Et cette récompense ! Encore un riche Américain qui se veut ou se dit amateur d‘art. Cela m’intrigue beaucoup. Une récompense que j’utiliserais pour acheter le nouvel appareil photo numérique sorti par Nikon. Je me mets à faire des plans sur la comète.

Mais avant d’aller plus loin, il faut que je rassemble mes souvenirs.

Cette photographie a toute une histoire dont je vais essayer de recoller les morceaux. Ma faculté à oublier certains pans de ma vie ne va pas me faciliter le travail. Il faut que je réfléchisse, que je creuse dans ma mémoire, que je cherche dans mes cahiers où j’avais pris l’habitude de tout consigner avant d’acheter cet ordinateur, ma deuxième mémoire.

Retour en arrière, 30 ans sont passés. Projection dans le passé.

Je revois tout. Je n’ai rien oublié.
J’espère qu’aucun souvenir douloureux va remonter à la surface et venir rompre cet équilibre précaire que j’essaie de reconstruire, jour après jour. Dommage que Léa ne soit pas là, elle aurait pu tout retranscrire tout de suite.
Je me lance dans cette exploration de ma mémoire

J’habitais déjà dans ce village où je viens de terminer ma carrière d’instituteur, plus exactement professeur des écoles, à l’école maternelle.
Je cherchais ma voix artistique. Je faisais de la photographie en amateur, mais j’avais déjà gagné quelques prix dans les concours des villages alentour.
Je savais que je ne gagnerais pas ma vie avec mes photos, mais je voulais m’exprimer grâce à elles.

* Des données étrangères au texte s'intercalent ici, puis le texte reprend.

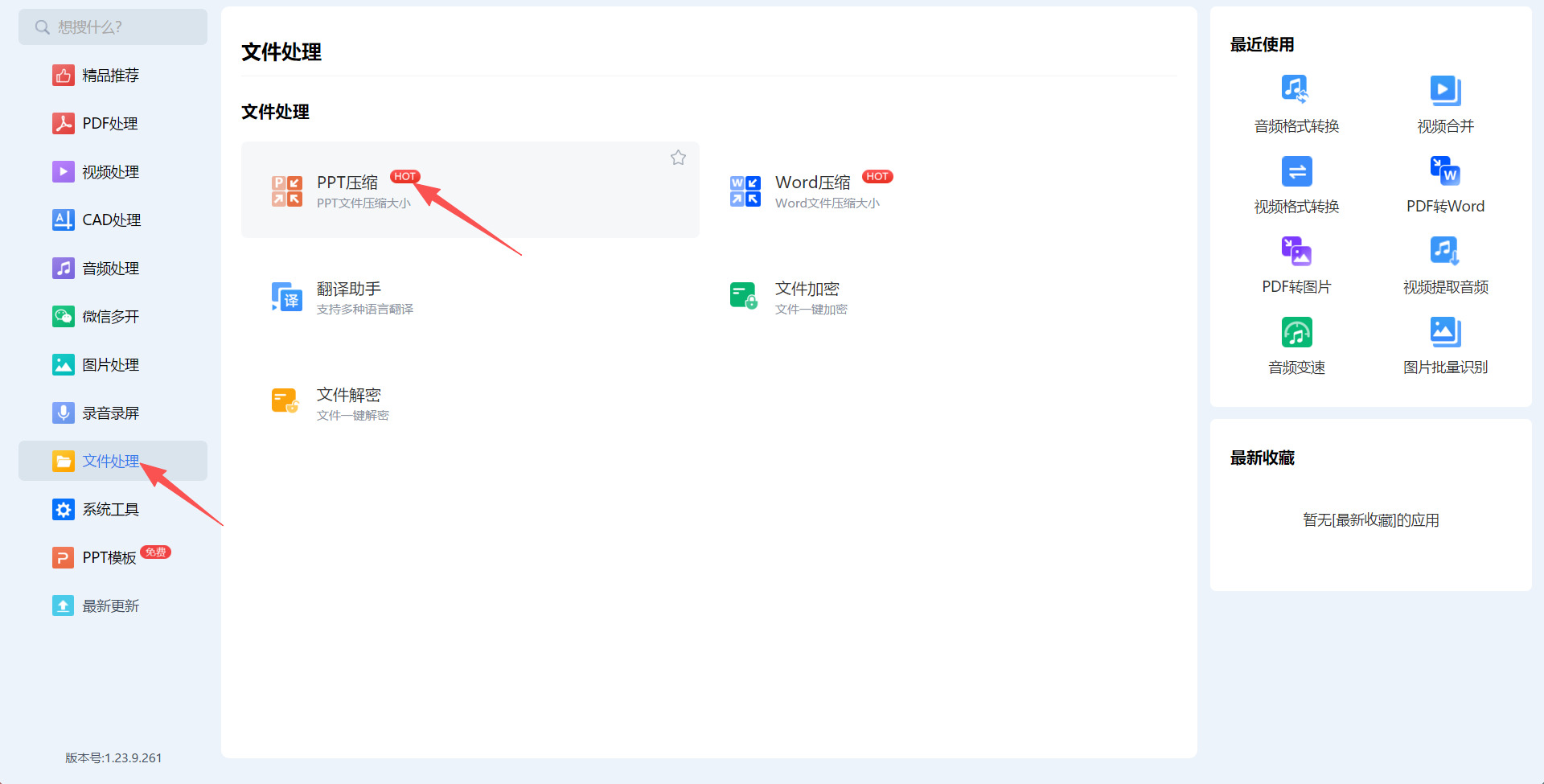This screenshot has height=784, width=1544.
Task: Open recently used 图片批量识别 icon
Action: 1445,331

Un de mes voisins était un homme extraordinaire, ingénieux, farfelu, artiste, tout à la fois. Il deviendra un peintre connu internationalement depuis maintenant deux décennies.
Il m’associa à la création de ce tableau et je fis, à ce moment-là, mes premières armes de photographe officiel de ses œuvres.

C’est vrai qu’il trouva un vrai bric-à-brac dans la remise derrière ma maison. Cette remise d’ailleurs s’adossait à son atelier, son exact pendant. Heureusement, car il entreprit de vouloir me faire transporter mes casiers trésor chez lui.
Son bric-à-brac associé au mien, cela faisait un drôle de bazar à ordonnancer.

Nous nous sommes mis à essayer de les organiser. Pas simple. Il ne fallait pas que cela s’écroule. Et cela s’est écroulé plus d’une fois.
Il avait décidé de faire comme un grand scrabble ou une grille de mots croisés. C’était lui l’artiste avec un grand A. Les idées ne lui manquaient pas.

Mais pourquoi cet homme au drôle de patronyme veut en savoir plus sur cette photo ? Une de mes photos originales ou photo de l’œuvre.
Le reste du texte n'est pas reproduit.